Vainly the holy women and her adopted son gathered round her; there was only One who could have given her consolation, and He had departed.

However, we cannot doubt but that her inexhaustible love gave her strength to talk with the disciples and apostles, who, on Saturday, returned in fear and trembling to join the group of the faithful. She received and consoled them, more than ever mother, now that she alone must watch over them. She sought to revive in their troubled souls faith in the resurrection. The faith that Christ would vanquish death never faltered or wavered in her most pure soul. And one of the reasons why Christian piety has made that Saturday especially sacred to her, seems to be because she preserved and vivified in the infant Church that faith in the Messiah, already glorious in her soul and soon to be raised to life again.

How was it, that amid that steadfast and near hope, her pain was so acute at having lost Jesus ? But how was it that Jesus Himself, whose soul never lost the beatific vision of God, could, during His Passion, suffer so intensely in His soul, and suffer in it even separation from God ? The power and wisdom of Him to whom all hearts are open, and in whose keeping were those two hearts above all others, explains at once this twofold mystery. Without seeking too deeply here to know the cause of Christ's desolation, it was the divine will that Mary, during those days, should suffer with Jesus, that she should endure for all humanity that great grief for the death of God made man, and that her suffering should be intense. And, though fully mistress of her mind and feelings, heavenly wisdom turned Mary's thoughts aside from consoling visions, or ordained that the sweetest truths should bring no consolation. On the contrary, she directed all her thoughts and recollections towards the things that could afflict her, without ceasing recalling to her memory and imagination the terrible Passion in which her Son had been taken away. She saw again all the past trials of her Son, with all the sufferings which they entailed upon her and which she endured for Him and with Him; she saw in the future the separation which must soon follow the triumph of the Resurrection ; then, the struggles of the infant Church, the stubbornness of the Jews, their reprobation, and the loss of souls,—and everything, just as it happens to us in our sorrows, presented itself to her under its most profoundly sad and most grievous aspect.

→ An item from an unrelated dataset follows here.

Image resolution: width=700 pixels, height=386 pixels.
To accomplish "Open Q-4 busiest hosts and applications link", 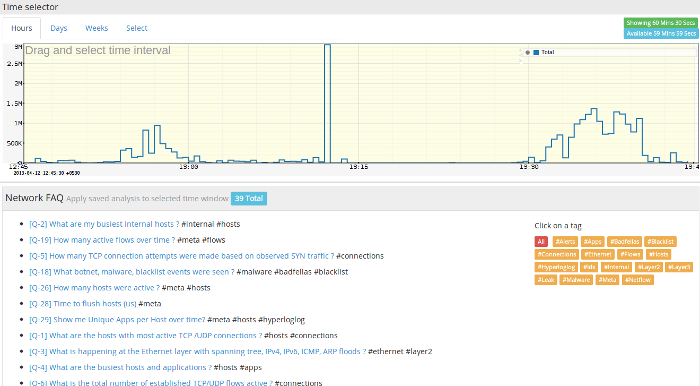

Jesus had had to suffer bodily death, and was, even then, enclosed within the tomb. Why could not Mary have died with Him through her heart? Or, rather, why should not her heart remain shrouded in death with the body of her Son ? Christ's Passion was the work of such love as never lived in the greatest human heart; and Mary's compassion was also the work of a love, which, after that of Jesus, no other has ever equalled. " He only is astonished at this, who forgets that Saint Paul reckons it one of the chief faults of the pagans, that they are without affection. Far from the heart of Mary be any such reproach, and far be it also from the souls of her servants."4


1 Lamentations i. 12 ; ii. 13.

2 St Matthew xxvii. 61.

Lamentations i. 2.

St Bernard : Sermon on the twelve stars (PL. clxxxi. 275).